Lesson 5. String Concatenation

One way you can change the value of a variable if it is a string value is to take it and smoosh it together with another string. This is called string concatenation and it comes in handy when you need to do things like build file paths.

Examples

Smoosh!

When you assign a string value to a variable, you let Python know it is a string by surrounding it in quotes. You can use single quotes or double quotes. Just be sure to be consistent. As you can see below, spaces are signified by a space in between two quotes.

name = 'Bob'

print(name)

name = name + ' ' + 'Wakefield'

print(name)

Building File Paths

At some point you are probably going to need to move files around on a machine. Some Python methods require that you specify a file name while others just need a directory.

In either case, you want to build a string out of your file path in such a way that you get maximum flexibility out of the whole string. You do that by breaking up the file path into things that change and things that stay the same.

In the variables tutorial, you saw the sophisticated way to do this. I am going to show you a more brute force approach.
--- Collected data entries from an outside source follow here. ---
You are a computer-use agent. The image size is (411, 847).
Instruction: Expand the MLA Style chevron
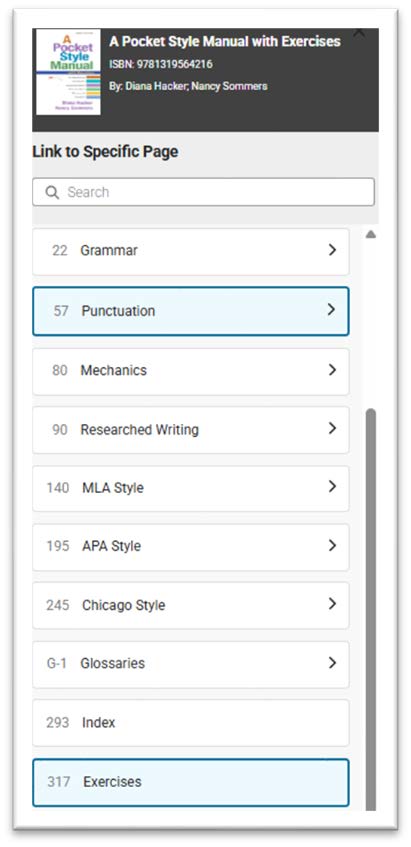[333, 487]
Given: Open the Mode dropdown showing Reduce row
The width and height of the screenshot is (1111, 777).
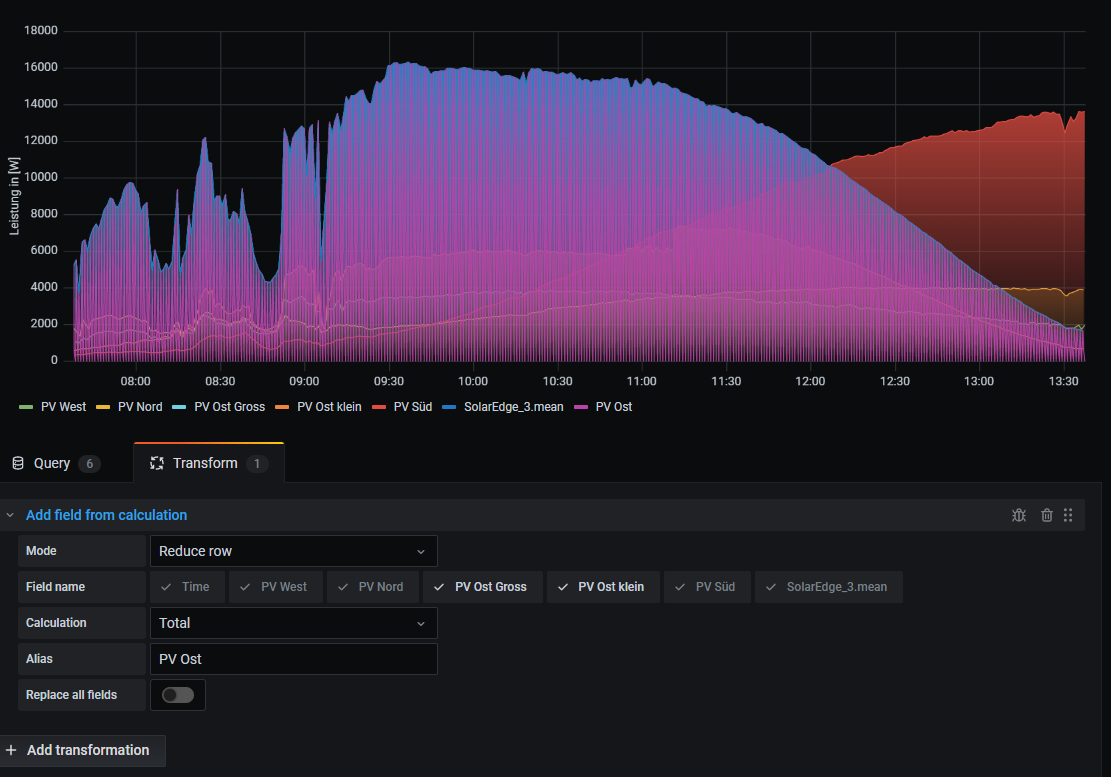Looking at the screenshot, I should 293,551.
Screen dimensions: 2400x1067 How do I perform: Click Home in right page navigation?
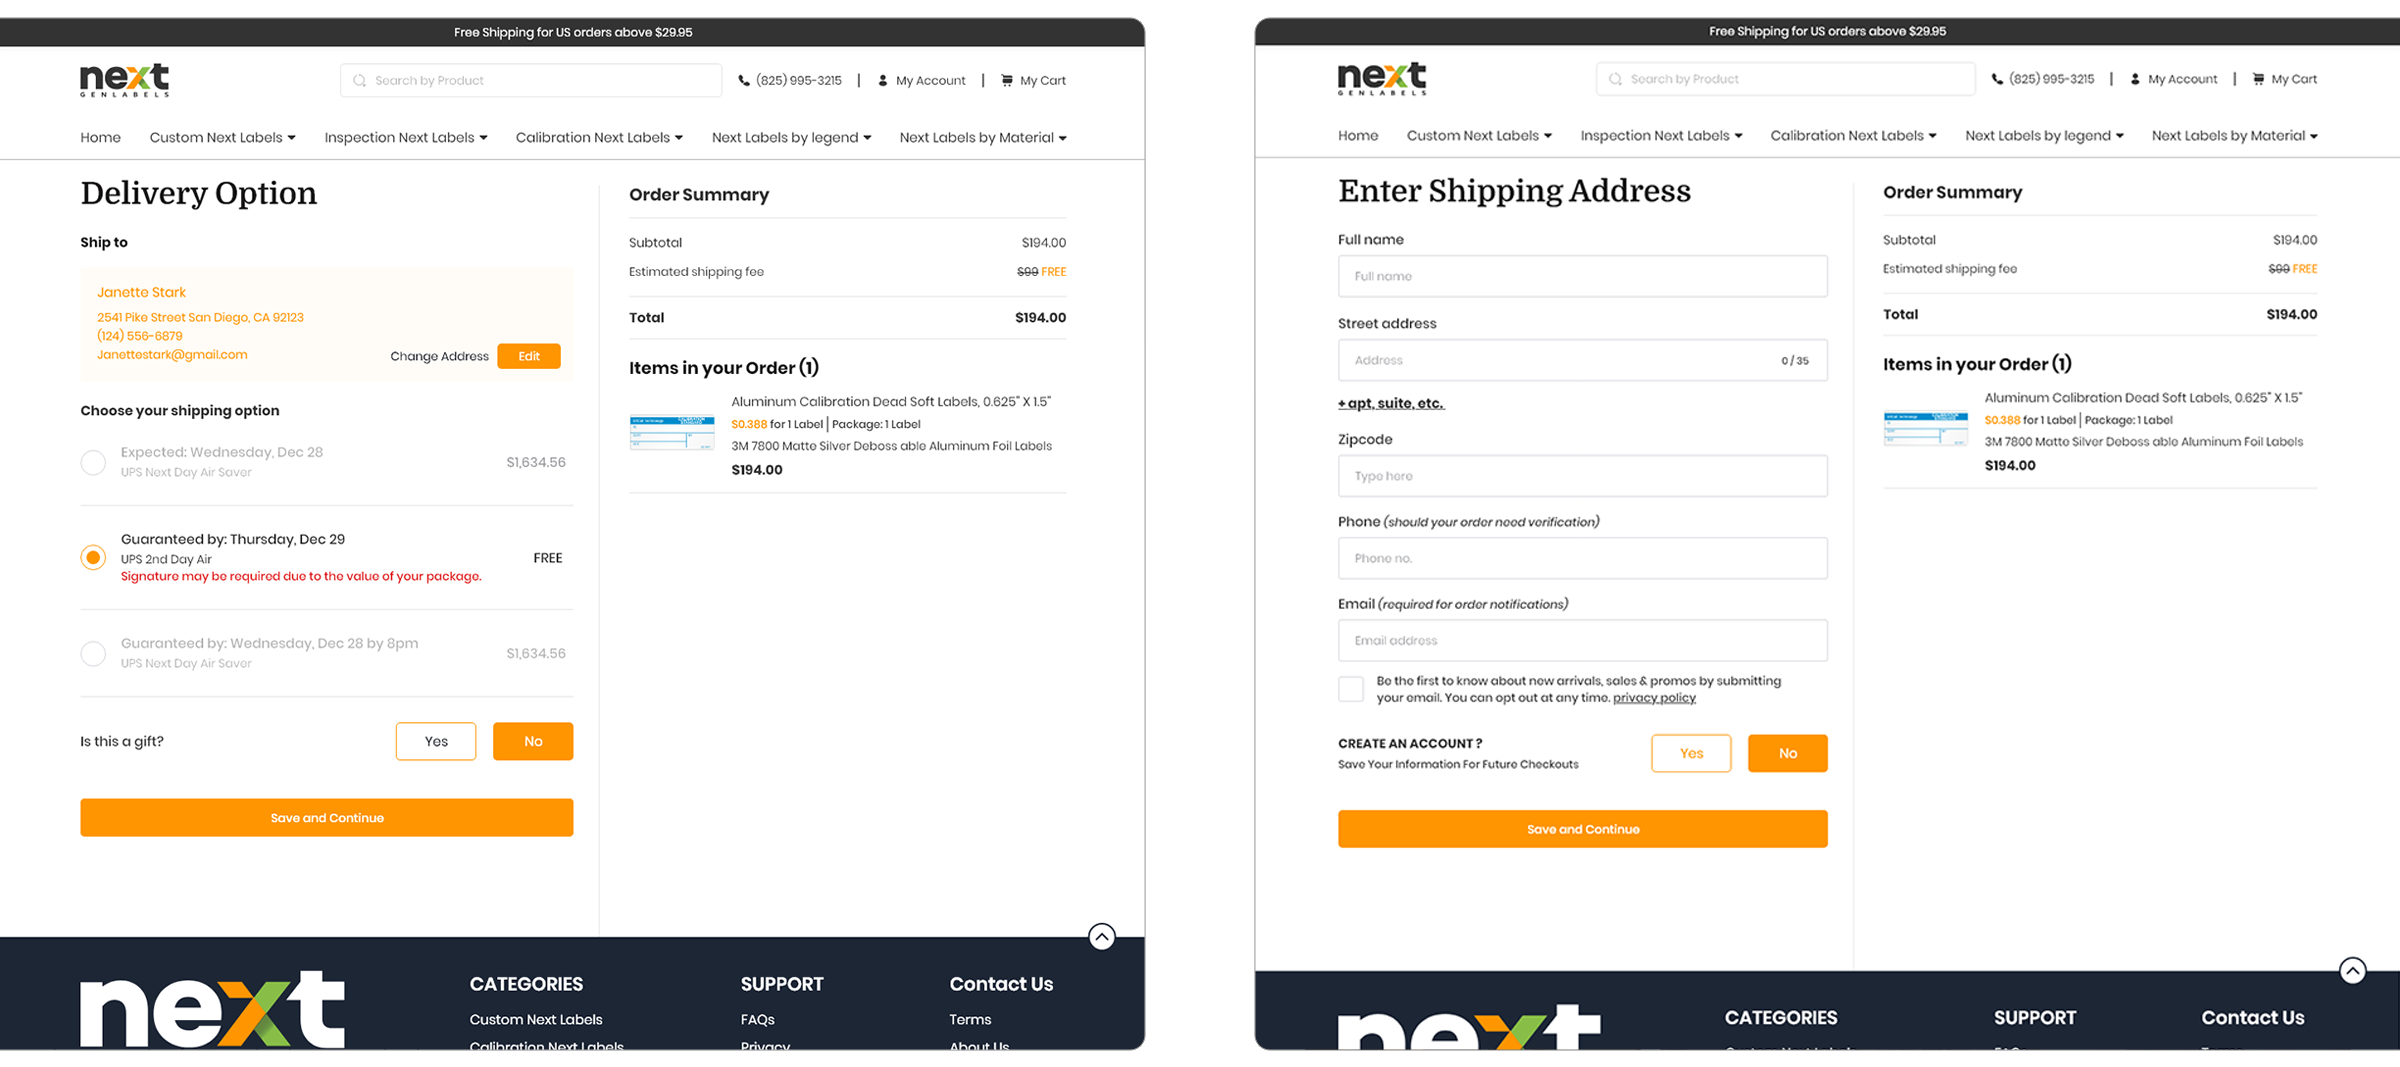click(x=1357, y=136)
See how we break the string down so it is three component parts? In the real world, you will frequently write processes where the file name will change as you loop through a directory. I have simulated that here by reassigning the variable file_name to a new value.
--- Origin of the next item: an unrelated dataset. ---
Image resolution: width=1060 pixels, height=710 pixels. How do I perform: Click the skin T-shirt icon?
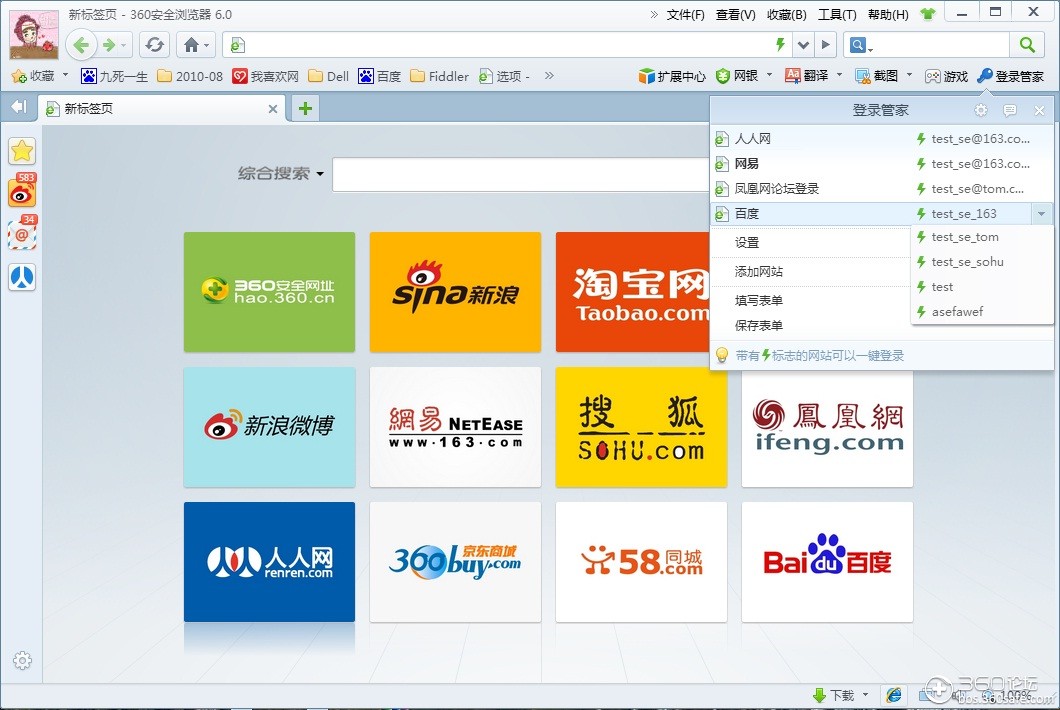point(927,15)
Also notice how I have written the double backslashes. That is because the backslash has special meaning in Python. The backslash is used to denote that a special character is coming like \n which represents the ASCII linefeed value. The backslash escapes the n so the Python interpreter knows that \n means LF and not just the literal string '\n'.

Since backslash is the escape character, putting another backslash in front of a backslash “escapes” the first backslash and now the Python interpreter will know to treat the initial backslash like any other string.

website_projects_dir = '\\User\\Directory\\Projects\\Website'
tutorial_images_dir = '\\Copy\\Academics\\Tutorials\\images'
file_name = '\\sql.jpg'
abs_file_path = website_projects_dir + tutorial_images_dir + file_name

print(abs_file_path)

file_name = '\\python.jpg'
abs_file_path = website_projects_dir + tutorial_images_dir + file_name

print(abs_file_path)

Now you try it!

Don't copy and past. Type the code yourself!